12 thoughts on “A Time for Everything”

  1. Timely words and insight. I never noticed that some of these verses were about things out of my control and the other about things I can control. I’m working at the latter right now and trusting a loving God with the former. Today I’m relating to v3(b)“… a time to tear down and a time to build…..” but I’m trying to understand if these two things are in or out of my control? Or do you think it’s possible that this verse is a combination of being in and out of my control?
    Thank you.

    1. Rabbi Daniel Lapin

      Dear Brea–
      No, not a combination. It is actually just as we explained. Those things are very much in your control but they are triggered, not by your choice but by external circumstances. You might find yourself in a difficult situation in which the absolute best thing is to walk away from all you’ve built and start all over again. Few have the courage to do so. Solomon teaches that though you didn’t choose to be in this situation, it is now time to break down and rebuild.
      Hope that helps.

  2. Cristina Almanzar

    Thank you for sharing your wisdom. Could you advise parents to protect our children during this technological age? There is so much information coming at once and what boundaries and limits as parents we set to protect them. Please talk about the difference when a parent should be authorial vs liberal/coach for our children.

  3. I love these words of wisdom. I was at the lowest point in my life when these words literally lifted a heavy Biden from my shoulders. I place all things in the hands of God and pray for his will in all things.

    My life, as I had known it had ended. All of the things I had counted on, the people who I cared about most, and a future I had deemed certain were all taken away. Yet, when these ancient words of wisdom came to me, it was as if I had been lost in the darkest valley and a beacon of life illuminated a path of hope and life.

    Many of your thought tools have helped me to look more often to God and His word. Thank you Rabbi!

    1. Rabbi Daniel Lapin

      I am saddened that you are encountering stormy waters, Nate,
      and I pray that this 3rd chapter of Ecclesiastes continues to provide you with signposts back to tranquility.

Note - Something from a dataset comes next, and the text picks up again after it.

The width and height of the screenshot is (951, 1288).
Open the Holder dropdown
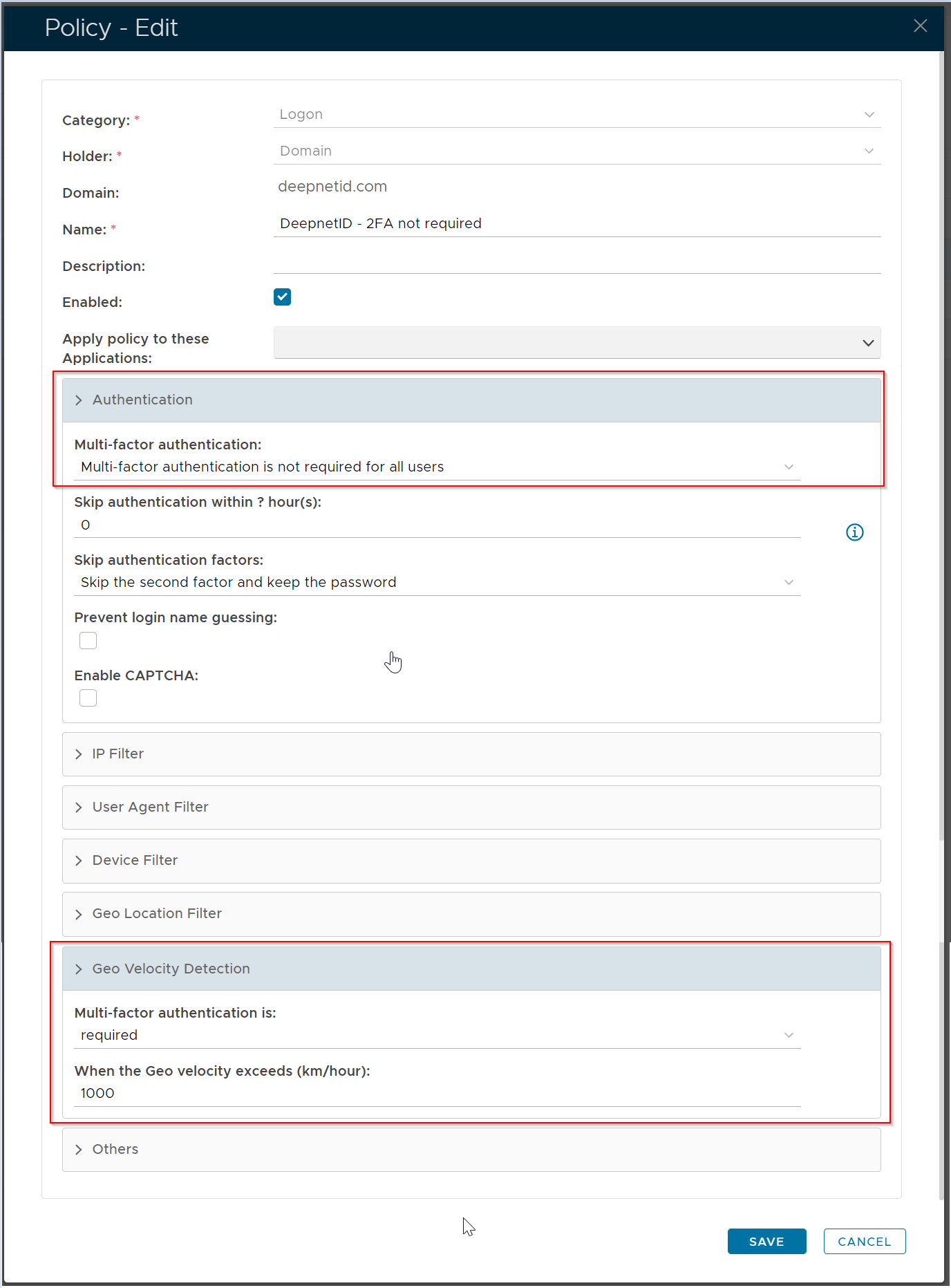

  4. Dear Rabbi Daniel and Susan Lapin- thank you for sharing your ancient Jewish wisdom on these verses. I have always thought Ecclesiastes was a difficult book to understand and that it was mysterious and somber. Thank you for sharing the clues you have discovered. It is encouraging to be reminded from the wise king Solomon that God wants us to focus on what we can control and not merely be a tennis ball floating down the gutter of life.

    1. Rabbi Daniel Lapin

      Dear Cassie–
      Wonderful to hear from you and read your uplifting letter including my favorite admonition to never be tennis balls floating down the gutter of life. One small correction–We never ‘discovered’ the clues you thank us for sharing. No, we’re not that smart. Neither are we arrogant enough to publish anything we discovered. How could we know if it is reliable? No, what we teach is what has been passed down as part of the vast enterprise known as ancient Jewish wisdom which we were privileged to have been taught.